=== Section Start ===

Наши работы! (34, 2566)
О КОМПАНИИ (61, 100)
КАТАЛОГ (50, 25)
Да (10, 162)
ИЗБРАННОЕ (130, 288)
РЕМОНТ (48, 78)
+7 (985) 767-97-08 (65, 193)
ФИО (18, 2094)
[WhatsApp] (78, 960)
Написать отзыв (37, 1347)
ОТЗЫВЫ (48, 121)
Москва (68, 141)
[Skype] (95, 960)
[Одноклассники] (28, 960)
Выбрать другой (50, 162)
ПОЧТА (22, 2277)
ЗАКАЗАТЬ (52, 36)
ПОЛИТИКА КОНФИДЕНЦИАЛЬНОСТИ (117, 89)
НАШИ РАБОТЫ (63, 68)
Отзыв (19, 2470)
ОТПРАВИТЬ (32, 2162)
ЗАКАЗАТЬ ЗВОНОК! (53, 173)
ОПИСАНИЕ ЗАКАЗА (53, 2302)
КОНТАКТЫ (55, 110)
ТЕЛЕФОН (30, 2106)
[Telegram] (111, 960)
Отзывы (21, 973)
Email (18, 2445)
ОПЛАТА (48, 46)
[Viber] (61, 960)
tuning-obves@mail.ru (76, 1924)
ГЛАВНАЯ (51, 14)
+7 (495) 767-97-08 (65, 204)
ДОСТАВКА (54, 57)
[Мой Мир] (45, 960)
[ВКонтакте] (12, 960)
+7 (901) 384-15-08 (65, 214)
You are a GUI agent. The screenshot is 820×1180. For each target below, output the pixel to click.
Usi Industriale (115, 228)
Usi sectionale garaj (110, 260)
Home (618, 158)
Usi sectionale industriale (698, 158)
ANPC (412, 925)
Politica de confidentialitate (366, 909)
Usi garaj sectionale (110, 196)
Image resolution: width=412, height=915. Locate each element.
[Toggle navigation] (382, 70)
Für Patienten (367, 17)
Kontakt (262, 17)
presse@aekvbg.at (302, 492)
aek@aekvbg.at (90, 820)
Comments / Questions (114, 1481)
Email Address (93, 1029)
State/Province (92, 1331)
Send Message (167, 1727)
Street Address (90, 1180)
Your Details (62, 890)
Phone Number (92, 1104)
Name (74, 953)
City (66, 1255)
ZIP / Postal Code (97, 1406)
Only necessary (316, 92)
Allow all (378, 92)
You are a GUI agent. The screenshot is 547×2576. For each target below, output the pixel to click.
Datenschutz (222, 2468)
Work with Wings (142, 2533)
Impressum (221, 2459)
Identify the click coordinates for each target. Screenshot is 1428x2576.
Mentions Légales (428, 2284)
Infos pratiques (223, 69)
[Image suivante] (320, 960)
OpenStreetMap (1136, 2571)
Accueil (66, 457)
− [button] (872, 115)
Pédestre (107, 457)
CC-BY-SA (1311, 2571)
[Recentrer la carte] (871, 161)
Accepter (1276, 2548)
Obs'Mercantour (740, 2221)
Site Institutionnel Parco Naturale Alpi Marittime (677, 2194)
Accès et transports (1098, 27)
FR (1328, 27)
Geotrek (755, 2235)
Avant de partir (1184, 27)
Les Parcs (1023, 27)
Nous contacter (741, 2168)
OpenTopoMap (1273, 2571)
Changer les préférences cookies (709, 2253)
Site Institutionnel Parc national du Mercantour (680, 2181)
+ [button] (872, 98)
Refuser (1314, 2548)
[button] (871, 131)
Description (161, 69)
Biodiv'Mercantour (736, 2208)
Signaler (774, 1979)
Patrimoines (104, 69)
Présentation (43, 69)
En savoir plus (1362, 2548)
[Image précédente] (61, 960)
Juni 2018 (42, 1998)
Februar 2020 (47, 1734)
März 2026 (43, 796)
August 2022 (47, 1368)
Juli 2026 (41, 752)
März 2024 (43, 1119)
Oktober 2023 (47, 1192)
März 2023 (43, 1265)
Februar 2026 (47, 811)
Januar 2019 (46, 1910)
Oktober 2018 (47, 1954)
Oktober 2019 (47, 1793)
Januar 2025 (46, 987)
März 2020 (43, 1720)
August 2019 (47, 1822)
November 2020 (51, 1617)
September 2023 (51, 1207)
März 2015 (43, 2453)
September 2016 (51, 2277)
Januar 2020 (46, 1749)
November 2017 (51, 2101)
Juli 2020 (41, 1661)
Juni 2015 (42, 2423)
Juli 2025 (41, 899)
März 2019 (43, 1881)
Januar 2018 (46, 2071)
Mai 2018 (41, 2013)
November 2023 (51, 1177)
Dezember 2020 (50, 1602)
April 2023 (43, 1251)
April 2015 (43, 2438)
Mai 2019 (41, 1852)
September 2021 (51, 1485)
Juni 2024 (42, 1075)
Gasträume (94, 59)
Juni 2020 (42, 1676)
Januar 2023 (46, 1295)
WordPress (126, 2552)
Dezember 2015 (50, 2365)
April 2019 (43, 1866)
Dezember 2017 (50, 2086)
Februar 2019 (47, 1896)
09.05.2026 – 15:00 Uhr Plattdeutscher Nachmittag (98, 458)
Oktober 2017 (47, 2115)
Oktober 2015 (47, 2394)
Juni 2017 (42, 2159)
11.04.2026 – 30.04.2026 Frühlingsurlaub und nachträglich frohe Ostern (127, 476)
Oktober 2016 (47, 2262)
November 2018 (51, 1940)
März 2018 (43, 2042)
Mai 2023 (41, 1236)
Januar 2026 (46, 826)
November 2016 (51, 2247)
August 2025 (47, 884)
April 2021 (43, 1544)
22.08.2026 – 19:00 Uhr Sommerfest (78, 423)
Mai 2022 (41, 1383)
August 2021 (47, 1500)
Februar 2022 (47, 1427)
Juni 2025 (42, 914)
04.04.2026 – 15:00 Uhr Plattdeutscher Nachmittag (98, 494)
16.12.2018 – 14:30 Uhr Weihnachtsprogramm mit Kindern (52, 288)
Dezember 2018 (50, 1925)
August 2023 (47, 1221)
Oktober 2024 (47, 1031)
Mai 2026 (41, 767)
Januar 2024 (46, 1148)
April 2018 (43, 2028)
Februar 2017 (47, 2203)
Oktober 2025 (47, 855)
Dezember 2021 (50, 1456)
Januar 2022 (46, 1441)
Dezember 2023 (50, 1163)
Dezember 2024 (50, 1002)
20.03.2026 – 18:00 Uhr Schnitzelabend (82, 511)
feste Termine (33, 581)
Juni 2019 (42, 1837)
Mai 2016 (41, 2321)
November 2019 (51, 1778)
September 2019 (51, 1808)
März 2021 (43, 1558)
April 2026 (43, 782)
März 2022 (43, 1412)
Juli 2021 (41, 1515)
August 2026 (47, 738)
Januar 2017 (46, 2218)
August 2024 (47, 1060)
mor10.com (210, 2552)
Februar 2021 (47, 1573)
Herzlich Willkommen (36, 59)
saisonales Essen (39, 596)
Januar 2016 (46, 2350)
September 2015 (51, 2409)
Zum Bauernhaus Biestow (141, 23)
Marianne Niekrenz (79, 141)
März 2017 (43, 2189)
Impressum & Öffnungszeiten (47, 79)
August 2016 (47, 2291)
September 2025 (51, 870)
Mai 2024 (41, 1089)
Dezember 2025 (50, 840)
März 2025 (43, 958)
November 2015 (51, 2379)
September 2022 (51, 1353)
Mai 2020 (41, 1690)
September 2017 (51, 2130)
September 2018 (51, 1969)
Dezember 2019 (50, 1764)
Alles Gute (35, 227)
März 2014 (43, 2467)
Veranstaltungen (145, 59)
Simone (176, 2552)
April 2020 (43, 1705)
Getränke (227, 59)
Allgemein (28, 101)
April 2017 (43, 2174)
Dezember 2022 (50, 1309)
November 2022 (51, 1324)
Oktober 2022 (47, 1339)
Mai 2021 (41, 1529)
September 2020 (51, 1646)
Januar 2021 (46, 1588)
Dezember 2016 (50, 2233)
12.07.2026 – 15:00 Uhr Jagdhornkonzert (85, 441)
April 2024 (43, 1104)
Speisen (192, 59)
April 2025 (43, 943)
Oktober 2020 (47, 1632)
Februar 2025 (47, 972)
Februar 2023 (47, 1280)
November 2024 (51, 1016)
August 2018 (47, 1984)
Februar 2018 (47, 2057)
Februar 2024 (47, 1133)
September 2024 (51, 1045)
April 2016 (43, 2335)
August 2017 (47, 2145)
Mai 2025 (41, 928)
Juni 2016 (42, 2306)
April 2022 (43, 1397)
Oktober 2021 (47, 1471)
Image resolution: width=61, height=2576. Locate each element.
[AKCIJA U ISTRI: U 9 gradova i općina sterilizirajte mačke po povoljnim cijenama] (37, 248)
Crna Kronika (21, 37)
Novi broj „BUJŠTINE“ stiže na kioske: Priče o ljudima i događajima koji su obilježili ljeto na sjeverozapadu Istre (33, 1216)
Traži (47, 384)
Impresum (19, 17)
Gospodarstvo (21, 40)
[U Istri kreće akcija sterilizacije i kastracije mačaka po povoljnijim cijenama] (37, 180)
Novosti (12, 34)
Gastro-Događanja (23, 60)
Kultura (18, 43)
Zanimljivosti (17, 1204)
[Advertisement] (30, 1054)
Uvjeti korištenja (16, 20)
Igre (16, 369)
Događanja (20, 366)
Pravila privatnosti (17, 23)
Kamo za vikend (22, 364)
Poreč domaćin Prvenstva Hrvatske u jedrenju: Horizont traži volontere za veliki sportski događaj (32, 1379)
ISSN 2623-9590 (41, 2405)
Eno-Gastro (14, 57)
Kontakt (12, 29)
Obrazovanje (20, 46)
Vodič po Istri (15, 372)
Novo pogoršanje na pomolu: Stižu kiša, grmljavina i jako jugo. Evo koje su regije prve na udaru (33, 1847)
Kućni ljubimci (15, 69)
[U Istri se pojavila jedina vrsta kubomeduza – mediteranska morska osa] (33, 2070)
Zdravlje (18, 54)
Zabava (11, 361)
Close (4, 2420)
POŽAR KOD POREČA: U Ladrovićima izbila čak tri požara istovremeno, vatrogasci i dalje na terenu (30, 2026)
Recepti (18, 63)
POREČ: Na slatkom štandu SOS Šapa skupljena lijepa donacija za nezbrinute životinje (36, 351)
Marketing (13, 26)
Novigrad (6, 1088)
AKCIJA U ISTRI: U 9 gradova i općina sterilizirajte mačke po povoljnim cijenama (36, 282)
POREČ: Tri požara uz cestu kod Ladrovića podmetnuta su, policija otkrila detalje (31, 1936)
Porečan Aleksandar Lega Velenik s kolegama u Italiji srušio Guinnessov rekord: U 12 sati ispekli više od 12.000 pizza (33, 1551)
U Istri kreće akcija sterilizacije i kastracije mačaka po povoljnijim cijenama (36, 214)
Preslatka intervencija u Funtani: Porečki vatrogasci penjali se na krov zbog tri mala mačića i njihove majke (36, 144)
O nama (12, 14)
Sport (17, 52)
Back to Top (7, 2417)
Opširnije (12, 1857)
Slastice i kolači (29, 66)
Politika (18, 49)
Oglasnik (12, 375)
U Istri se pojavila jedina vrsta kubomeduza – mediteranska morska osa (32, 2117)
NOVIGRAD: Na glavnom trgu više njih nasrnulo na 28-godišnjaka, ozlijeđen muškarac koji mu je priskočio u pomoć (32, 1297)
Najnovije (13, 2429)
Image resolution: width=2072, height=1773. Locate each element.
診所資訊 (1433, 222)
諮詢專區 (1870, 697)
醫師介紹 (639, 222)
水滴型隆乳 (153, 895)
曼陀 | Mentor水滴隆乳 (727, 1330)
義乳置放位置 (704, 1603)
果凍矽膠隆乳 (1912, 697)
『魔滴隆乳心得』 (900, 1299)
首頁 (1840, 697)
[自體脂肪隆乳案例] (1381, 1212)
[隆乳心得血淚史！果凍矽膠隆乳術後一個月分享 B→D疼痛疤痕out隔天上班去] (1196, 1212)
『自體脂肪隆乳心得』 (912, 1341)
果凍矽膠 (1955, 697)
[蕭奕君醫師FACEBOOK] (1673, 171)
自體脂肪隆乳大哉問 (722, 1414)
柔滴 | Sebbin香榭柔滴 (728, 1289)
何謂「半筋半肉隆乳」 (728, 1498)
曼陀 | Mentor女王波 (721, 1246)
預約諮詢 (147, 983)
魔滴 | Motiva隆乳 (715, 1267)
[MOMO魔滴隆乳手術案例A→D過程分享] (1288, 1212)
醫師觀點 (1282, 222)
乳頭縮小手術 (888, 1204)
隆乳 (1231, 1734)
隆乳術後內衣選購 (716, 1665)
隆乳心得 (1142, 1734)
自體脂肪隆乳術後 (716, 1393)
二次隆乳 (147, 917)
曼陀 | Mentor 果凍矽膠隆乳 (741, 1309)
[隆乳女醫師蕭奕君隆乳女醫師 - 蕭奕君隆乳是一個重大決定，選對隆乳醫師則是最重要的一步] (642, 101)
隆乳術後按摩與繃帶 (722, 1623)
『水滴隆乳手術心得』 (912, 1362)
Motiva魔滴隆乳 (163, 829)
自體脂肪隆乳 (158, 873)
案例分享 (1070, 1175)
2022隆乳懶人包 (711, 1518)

=== Section End ===

» DIRECTIONS:
The entries above hold the needed span. Transcribe exactly the lines from the one with "POŽAR KOD POREČA: U" to the one with "Novigrad (6, 1088)", both included.

» ANSWER TO THIS TASK:
POŽAR KOD POREČA: U Ladrovićima izbila čak tri požara istovremeno, vatrogasci i dalje na terenu (30, 2026)
Recepti (18, 63)
POREČ: Na slatkom štandu SOS Šapa skupljena lijepa donacija za nezbrinute životinje (36, 351)
Marketing (13, 26)
Novigrad (6, 1088)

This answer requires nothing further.